:: WORK REQUIRED ::
Copy the rows word for word, beginning with the line that contains "Task: Collapse the green Code dropdown button" and continuing through the line that contains "Action: click(317, 167)".

### EXTRACTED DATA

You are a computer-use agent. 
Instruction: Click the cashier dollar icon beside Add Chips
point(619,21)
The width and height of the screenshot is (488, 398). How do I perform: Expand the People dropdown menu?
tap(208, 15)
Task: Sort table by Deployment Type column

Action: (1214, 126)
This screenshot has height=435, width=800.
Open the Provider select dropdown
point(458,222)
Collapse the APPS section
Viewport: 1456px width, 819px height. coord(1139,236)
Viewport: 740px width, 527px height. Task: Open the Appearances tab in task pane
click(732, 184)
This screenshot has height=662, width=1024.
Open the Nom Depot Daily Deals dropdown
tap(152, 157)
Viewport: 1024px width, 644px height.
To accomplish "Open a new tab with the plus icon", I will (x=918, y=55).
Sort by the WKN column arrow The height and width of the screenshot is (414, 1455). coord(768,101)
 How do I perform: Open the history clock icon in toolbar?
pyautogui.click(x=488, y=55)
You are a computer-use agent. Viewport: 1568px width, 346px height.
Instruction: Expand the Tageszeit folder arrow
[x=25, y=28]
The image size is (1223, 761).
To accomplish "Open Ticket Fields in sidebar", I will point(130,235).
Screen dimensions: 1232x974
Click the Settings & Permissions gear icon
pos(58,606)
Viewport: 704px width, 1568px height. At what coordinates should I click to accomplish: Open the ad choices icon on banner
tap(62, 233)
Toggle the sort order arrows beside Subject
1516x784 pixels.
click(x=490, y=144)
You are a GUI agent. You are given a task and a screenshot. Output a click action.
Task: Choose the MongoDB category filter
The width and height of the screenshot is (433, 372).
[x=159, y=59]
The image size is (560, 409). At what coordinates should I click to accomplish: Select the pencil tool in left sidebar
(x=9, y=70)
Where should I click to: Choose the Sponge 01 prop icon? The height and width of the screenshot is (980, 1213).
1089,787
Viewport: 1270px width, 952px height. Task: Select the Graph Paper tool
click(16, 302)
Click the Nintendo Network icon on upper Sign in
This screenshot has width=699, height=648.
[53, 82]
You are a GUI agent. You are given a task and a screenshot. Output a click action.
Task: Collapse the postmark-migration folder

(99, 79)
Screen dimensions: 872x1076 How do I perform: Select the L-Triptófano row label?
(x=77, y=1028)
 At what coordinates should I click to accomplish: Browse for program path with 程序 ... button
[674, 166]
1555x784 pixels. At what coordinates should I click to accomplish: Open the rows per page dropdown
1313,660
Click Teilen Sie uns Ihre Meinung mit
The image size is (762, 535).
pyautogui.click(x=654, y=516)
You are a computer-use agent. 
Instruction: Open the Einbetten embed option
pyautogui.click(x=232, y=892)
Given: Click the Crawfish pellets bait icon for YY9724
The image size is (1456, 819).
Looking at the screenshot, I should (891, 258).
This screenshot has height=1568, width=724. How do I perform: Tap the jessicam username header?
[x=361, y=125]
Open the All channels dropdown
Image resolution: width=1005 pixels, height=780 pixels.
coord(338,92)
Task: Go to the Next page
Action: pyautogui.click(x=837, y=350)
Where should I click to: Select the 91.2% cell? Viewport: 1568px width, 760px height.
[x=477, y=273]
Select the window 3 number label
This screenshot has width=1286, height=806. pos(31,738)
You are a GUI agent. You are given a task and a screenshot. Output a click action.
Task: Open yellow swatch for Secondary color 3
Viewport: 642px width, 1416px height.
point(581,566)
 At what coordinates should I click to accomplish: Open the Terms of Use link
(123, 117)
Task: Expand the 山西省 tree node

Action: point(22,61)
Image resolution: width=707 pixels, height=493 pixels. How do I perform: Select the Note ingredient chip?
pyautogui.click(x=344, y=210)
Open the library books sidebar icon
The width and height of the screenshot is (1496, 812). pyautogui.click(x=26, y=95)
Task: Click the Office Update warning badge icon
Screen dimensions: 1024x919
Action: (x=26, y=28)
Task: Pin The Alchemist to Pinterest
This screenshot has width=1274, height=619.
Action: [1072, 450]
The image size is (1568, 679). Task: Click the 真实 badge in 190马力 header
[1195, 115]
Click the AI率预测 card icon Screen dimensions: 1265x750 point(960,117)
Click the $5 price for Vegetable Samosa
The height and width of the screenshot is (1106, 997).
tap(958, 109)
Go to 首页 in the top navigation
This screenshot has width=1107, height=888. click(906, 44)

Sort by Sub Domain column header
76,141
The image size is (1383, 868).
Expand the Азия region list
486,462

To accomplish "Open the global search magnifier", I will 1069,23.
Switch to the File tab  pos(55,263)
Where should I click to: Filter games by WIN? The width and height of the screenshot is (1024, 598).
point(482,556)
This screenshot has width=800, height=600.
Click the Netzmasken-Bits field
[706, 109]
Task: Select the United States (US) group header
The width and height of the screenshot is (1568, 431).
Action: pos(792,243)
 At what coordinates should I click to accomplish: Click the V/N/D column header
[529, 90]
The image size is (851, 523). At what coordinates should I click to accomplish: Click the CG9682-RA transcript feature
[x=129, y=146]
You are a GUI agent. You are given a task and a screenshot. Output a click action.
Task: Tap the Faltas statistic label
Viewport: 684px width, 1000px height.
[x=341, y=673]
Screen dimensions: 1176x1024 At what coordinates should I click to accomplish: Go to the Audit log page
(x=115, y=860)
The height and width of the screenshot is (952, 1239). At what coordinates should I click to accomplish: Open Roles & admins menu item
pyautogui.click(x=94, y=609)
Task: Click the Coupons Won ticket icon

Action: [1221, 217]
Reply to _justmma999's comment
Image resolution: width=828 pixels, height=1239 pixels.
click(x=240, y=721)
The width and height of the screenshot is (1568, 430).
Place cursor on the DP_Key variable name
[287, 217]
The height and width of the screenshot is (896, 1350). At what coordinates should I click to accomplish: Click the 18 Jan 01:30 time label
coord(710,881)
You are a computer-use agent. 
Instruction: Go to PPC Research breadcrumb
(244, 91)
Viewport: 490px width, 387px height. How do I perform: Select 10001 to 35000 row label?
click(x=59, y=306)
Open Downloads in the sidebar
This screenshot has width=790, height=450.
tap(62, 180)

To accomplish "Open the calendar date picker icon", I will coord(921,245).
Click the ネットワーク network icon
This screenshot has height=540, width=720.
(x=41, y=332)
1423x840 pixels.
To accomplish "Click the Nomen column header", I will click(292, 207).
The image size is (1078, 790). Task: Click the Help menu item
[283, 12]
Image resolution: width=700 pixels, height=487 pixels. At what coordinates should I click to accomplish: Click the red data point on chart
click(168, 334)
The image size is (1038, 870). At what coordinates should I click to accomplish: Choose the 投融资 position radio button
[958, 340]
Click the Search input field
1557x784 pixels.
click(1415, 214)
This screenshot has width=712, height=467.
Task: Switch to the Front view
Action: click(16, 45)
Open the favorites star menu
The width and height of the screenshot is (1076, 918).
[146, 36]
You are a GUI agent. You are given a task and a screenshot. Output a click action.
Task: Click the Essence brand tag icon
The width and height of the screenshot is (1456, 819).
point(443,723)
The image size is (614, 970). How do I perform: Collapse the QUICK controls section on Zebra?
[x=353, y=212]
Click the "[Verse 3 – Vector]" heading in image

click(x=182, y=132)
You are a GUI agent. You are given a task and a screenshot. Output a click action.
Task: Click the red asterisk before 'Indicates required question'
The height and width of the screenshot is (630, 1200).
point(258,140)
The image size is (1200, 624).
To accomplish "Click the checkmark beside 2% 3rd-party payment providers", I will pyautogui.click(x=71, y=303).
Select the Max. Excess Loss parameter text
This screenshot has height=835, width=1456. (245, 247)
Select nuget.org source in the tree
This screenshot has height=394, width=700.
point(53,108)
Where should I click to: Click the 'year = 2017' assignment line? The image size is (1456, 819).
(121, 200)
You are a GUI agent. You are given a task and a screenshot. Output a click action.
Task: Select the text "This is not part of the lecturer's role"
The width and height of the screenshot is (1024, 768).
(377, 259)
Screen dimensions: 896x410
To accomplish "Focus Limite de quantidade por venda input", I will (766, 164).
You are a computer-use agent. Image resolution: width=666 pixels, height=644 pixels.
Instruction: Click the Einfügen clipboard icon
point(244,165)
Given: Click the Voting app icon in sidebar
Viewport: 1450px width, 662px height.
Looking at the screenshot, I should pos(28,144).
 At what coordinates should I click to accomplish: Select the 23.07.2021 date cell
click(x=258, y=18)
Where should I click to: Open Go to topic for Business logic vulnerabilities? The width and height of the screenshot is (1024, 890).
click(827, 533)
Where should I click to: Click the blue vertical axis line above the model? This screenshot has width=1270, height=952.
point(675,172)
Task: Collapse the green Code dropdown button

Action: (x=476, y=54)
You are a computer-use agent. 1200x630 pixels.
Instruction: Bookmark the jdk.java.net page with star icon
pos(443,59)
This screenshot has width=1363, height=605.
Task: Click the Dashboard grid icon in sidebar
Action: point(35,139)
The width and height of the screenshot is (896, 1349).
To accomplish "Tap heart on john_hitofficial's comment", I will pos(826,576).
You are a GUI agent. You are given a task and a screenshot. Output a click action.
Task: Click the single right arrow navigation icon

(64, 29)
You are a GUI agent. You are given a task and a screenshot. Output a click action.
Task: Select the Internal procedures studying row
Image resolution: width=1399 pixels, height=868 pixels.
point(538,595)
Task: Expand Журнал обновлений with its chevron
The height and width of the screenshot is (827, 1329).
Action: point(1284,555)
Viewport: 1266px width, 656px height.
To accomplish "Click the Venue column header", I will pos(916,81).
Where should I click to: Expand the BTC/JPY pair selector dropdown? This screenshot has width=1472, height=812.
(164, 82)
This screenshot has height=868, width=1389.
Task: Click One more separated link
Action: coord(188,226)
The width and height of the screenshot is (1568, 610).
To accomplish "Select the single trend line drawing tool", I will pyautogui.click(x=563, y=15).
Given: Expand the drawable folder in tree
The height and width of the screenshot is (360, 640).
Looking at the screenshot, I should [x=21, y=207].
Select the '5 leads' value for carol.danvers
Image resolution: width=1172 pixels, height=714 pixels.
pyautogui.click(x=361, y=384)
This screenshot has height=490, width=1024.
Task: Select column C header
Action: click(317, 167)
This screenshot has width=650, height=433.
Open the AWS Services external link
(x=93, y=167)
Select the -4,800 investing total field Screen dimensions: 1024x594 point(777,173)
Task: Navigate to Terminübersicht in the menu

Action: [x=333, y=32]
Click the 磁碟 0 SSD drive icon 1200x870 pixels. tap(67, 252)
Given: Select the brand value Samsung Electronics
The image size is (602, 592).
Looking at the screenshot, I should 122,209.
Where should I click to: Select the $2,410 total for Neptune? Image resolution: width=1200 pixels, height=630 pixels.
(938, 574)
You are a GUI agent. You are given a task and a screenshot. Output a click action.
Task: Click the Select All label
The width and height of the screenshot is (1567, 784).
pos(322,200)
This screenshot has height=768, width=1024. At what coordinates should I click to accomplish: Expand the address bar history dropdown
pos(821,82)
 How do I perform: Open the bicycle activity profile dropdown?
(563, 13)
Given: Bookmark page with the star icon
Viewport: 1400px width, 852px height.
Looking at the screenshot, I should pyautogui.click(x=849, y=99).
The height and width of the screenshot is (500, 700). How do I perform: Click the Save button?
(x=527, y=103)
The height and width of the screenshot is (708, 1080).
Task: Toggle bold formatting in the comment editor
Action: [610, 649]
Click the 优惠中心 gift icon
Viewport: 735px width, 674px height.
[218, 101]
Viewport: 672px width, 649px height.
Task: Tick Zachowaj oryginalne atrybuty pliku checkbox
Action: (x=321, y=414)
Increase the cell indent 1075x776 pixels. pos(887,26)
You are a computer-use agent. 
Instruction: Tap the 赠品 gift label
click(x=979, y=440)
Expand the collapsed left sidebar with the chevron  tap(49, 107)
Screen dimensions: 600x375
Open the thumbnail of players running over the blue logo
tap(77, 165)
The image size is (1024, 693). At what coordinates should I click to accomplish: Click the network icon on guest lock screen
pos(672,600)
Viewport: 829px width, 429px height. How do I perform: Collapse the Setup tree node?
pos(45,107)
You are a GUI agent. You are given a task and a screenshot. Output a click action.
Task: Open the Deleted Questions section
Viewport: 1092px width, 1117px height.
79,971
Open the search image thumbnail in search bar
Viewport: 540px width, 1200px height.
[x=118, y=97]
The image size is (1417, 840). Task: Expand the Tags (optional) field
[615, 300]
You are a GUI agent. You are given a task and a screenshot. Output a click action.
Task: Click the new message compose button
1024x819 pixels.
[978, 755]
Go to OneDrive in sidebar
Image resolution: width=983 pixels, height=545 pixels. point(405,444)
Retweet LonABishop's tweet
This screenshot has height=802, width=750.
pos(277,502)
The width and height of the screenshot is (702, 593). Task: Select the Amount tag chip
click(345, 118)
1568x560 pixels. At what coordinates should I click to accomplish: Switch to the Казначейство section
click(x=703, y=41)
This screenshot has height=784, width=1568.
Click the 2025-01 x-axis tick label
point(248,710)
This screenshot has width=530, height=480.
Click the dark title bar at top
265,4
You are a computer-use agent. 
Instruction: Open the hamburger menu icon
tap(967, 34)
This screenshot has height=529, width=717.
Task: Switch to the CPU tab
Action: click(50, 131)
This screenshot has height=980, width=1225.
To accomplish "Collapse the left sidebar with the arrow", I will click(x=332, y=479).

######

:: TASK ANSWER ::
Task: Collapse the green Code dropdown button

Action: (x=476, y=54)
You are a computer-use agent. 1200x630 pixels.
Instruction: Bookmark the jdk.java.net page with star icon
pos(443,59)
This screenshot has width=1363, height=605.
Task: Click the Dashboard grid icon in sidebar
Action: point(35,139)
The width and height of the screenshot is (896, 1349).
To accomplish "Tap heart on john_hitofficial's comment", I will pos(826,576).
You are a GUI agent. You are given a task and a screenshot. Output a click action.
Task: Click the single right arrow navigation icon

(64, 29)
You are a GUI agent. You are given a task and a screenshot. Output a click action.
Task: Select the Internal procedures studying row
Image resolution: width=1399 pixels, height=868 pixels.
point(538,595)
Task: Expand Журнал обновлений with its chevron
The height and width of the screenshot is (827, 1329).
Action: point(1284,555)
Viewport: 1266px width, 656px height.
To accomplish "Click the Venue column header", I will pos(916,81).
Where should I click to: Expand the BTC/JPY pair selector dropdown? This screenshot has width=1472, height=812.
(164, 82)
This screenshot has height=868, width=1389.
Task: Click One more separated link
Action: coord(188,226)
The width and height of the screenshot is (1568, 610).
To accomplish "Select the single trend line drawing tool", I will pyautogui.click(x=563, y=15).
Given: Expand the drawable folder in tree
The height and width of the screenshot is (360, 640).
Looking at the screenshot, I should [x=21, y=207].
Select the '5 leads' value for carol.danvers
Image resolution: width=1172 pixels, height=714 pixels.
pyautogui.click(x=361, y=384)
This screenshot has height=490, width=1024.
Task: Select column C header
Action: click(317, 167)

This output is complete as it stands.